Нахмурившись, хирург поправил свои очки, и начал выкладывать на стол разнокалиберные инструменты, бинты, ватные тампоны и прочее добро. Достав упакованные стерильные перчатки, он протянул мне блистер каких-то таблеток.
— Вот, выпейте сразу две. Это самый мощный препарат из ненаркотических средств, по которому не ведется строгого учета. С ним будет не так больно.
— А побочные эффекты? Сонливость, заторможенность и прочие?
— Определенно, все это будет, и не только это. Эффект продлится часов шесть, не больше.
— Тогда я вынужден отказаться.
— Что?! Вы не понимаете, я буду шить и резать по живому, уверяю вас, это не те ощущения, которые можно легко перетерпеть. Это вам не занозу удалить.
— И все же… — в воображении возникли сцены, как я неадекватный от таблеток совершаю какую-нибудь глупость, и меня снова ловят Штырёв со своими прихвостнями, — я не могу рисковать. И уж тем более, у меня нет столько времени, чтобы батониться где-то под воздействием препаратов. Может, есть какое-нибудь местное обезболивающее?
— Есть-то оно есть, но дело в том, что в вашем запущенном случае, я не могу его применять. Вам периодически нужно будет шевелить пальцами, под местной анестезией эффект будет очень смазанный, что неизменно ухудшит качество моей работы.
— Тогда у меня нет выбора.
— Как знаете, мое дело предупредить…
Хирург многозначительным движением пододвинул мне блистер, как бы намекая, что я все равно захочу им воспользоваться, не сейчас, так через десять минут. И началась операция.

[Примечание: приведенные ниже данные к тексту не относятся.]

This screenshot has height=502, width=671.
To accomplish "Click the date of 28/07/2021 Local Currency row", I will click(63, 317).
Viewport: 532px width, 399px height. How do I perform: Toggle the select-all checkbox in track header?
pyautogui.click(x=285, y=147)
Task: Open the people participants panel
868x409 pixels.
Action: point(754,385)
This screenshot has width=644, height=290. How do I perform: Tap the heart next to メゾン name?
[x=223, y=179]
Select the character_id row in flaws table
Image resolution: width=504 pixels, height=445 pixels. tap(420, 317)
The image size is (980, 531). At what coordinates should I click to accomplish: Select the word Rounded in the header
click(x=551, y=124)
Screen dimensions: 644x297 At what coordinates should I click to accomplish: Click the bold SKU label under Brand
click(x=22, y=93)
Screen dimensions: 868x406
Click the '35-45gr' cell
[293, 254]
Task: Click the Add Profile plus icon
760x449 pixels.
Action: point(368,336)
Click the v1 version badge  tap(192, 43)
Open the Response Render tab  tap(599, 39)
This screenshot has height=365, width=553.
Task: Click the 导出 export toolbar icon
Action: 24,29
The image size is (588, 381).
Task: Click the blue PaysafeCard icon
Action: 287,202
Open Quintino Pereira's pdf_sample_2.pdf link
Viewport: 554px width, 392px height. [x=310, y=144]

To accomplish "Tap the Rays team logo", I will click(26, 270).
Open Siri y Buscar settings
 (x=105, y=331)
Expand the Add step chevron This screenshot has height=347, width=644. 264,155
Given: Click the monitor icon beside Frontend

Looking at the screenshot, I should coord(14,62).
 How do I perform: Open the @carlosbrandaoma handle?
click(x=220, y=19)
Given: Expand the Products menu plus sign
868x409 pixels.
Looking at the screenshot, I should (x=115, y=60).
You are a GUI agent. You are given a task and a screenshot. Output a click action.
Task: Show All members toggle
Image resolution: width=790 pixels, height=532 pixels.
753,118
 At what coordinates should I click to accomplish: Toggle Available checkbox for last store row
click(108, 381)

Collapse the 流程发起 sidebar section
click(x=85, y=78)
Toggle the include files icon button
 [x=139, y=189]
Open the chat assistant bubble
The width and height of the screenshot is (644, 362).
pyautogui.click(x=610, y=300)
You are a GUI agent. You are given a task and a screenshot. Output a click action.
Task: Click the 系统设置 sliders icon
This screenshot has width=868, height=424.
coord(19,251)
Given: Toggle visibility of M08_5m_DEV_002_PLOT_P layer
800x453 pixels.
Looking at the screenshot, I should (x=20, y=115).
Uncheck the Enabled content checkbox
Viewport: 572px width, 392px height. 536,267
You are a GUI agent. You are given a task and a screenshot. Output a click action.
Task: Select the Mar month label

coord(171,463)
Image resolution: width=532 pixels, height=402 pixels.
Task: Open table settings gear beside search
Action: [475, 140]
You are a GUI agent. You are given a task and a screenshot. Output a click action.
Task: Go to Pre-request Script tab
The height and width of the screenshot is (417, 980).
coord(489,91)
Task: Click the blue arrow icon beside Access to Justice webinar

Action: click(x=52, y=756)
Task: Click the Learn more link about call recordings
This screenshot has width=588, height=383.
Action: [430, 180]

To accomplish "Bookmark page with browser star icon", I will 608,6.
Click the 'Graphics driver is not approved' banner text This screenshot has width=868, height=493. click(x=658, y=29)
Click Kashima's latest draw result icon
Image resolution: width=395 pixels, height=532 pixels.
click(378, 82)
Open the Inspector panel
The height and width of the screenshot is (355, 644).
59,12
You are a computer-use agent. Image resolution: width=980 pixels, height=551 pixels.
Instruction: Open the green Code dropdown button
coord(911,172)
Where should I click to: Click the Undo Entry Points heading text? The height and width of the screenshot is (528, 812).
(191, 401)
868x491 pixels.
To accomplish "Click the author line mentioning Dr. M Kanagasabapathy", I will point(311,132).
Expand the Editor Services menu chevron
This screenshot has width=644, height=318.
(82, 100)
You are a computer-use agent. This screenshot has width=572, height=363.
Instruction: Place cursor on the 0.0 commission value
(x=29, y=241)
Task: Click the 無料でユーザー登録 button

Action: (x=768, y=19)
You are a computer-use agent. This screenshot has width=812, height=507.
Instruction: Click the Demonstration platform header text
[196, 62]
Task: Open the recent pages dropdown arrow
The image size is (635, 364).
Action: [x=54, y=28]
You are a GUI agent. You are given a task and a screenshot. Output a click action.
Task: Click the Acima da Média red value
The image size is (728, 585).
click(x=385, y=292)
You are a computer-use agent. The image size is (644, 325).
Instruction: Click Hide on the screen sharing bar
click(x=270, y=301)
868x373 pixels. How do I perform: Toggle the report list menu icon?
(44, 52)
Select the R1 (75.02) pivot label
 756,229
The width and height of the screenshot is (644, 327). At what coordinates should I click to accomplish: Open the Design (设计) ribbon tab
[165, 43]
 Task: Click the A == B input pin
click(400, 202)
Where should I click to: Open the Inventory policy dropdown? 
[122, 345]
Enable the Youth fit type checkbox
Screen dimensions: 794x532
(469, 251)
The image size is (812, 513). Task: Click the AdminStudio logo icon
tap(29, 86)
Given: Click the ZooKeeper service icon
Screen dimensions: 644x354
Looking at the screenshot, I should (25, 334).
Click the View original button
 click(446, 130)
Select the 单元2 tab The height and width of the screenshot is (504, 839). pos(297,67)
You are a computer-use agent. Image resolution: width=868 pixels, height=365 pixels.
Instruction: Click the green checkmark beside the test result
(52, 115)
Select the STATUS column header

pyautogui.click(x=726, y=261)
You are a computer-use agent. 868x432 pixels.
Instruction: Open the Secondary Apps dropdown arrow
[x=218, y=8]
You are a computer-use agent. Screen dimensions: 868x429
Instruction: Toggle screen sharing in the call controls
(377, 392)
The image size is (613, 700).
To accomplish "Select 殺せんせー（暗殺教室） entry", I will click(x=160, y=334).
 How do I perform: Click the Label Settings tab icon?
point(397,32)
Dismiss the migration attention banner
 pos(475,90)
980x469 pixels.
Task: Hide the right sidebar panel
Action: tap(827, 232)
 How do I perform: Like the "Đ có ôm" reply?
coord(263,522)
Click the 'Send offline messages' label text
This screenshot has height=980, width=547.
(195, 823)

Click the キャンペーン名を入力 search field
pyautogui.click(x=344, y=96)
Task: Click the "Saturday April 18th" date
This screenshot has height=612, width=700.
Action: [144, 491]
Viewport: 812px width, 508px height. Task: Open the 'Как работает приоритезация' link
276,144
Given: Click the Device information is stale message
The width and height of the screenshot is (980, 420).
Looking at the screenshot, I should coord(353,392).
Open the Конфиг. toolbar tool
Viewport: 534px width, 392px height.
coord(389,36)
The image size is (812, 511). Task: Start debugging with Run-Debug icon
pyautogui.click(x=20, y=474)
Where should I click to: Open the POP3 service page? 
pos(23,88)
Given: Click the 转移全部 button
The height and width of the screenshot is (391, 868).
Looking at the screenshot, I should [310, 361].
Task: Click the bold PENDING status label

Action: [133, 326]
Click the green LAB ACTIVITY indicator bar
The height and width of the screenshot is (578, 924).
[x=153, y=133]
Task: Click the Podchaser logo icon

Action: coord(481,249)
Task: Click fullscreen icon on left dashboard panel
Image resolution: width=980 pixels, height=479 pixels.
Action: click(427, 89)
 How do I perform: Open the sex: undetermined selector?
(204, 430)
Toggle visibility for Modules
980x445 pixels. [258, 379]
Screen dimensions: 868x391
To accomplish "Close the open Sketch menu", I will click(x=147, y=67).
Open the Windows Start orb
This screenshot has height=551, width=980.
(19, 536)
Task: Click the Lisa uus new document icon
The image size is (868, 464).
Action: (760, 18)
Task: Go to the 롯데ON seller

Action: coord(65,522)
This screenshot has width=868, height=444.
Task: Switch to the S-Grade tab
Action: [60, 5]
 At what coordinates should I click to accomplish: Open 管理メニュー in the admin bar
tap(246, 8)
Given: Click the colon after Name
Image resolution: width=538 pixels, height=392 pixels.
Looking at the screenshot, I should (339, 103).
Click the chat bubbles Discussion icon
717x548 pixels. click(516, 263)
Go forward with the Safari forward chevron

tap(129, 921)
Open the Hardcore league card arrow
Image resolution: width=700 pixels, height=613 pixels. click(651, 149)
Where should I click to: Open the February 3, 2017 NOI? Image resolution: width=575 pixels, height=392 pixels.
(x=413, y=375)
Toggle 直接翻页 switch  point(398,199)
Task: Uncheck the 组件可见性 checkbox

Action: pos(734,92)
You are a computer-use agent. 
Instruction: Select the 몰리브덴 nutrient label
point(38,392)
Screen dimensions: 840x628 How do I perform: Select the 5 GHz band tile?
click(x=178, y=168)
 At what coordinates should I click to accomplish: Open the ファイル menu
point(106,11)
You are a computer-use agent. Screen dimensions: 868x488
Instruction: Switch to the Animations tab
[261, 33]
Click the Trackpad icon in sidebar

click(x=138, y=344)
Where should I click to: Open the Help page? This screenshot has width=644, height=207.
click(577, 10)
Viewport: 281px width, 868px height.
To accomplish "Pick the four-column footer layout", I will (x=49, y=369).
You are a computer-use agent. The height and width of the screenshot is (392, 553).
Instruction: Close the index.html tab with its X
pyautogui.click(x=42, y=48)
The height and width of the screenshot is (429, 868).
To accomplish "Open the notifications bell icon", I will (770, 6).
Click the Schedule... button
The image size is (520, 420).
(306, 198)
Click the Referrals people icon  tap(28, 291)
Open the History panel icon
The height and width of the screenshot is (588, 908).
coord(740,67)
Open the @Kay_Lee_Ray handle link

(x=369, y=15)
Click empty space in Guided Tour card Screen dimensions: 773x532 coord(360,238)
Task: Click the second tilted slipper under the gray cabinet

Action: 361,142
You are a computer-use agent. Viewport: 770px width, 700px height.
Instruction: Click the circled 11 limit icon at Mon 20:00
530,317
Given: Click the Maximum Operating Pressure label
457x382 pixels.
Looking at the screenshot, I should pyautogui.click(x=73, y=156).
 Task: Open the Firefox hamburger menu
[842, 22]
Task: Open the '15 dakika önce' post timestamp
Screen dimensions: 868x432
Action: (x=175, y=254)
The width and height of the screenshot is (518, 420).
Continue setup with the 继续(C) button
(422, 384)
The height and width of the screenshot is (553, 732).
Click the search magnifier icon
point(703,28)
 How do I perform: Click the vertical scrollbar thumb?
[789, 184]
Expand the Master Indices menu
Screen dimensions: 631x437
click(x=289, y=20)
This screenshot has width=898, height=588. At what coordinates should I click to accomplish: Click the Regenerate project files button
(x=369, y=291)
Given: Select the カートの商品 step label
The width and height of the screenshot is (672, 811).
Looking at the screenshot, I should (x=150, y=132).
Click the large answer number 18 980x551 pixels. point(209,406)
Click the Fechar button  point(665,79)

Следующие полчаса прошли под громкий скрежет моих зубов и сдавленные ругательства. Врач срезал отмершие ткани, аккуратно сшивал поврежденные сухожилия, срывал наросшую коросту там, где она мешала, делал надрезы, чтобы обеспечить доступ инструментов, вскрывал гнойные нарывы… в общем, работы от, казалось бы, такого плевого повреждения было предостаточно.
Первые минуты он снисходительно посматривал на меня, выражая своим видом всего лишь одну мысль: «Ну что же ты, голубчик, упорствуешь? Скушай таблеточку, полегчает!» Но я оставался непреклонен. Руки мои твердо лежали на столе, не дрожали и даже ни разу не дернулись. Минут пять я даже попытался погрузиться в себя и поймать это чувство боли, как ловлю чужое, но все-таки не продержался долго. Шипение и матершина себе под нос помогали гораздо лучше, чем бесплодные попытки подчинить свои чувства.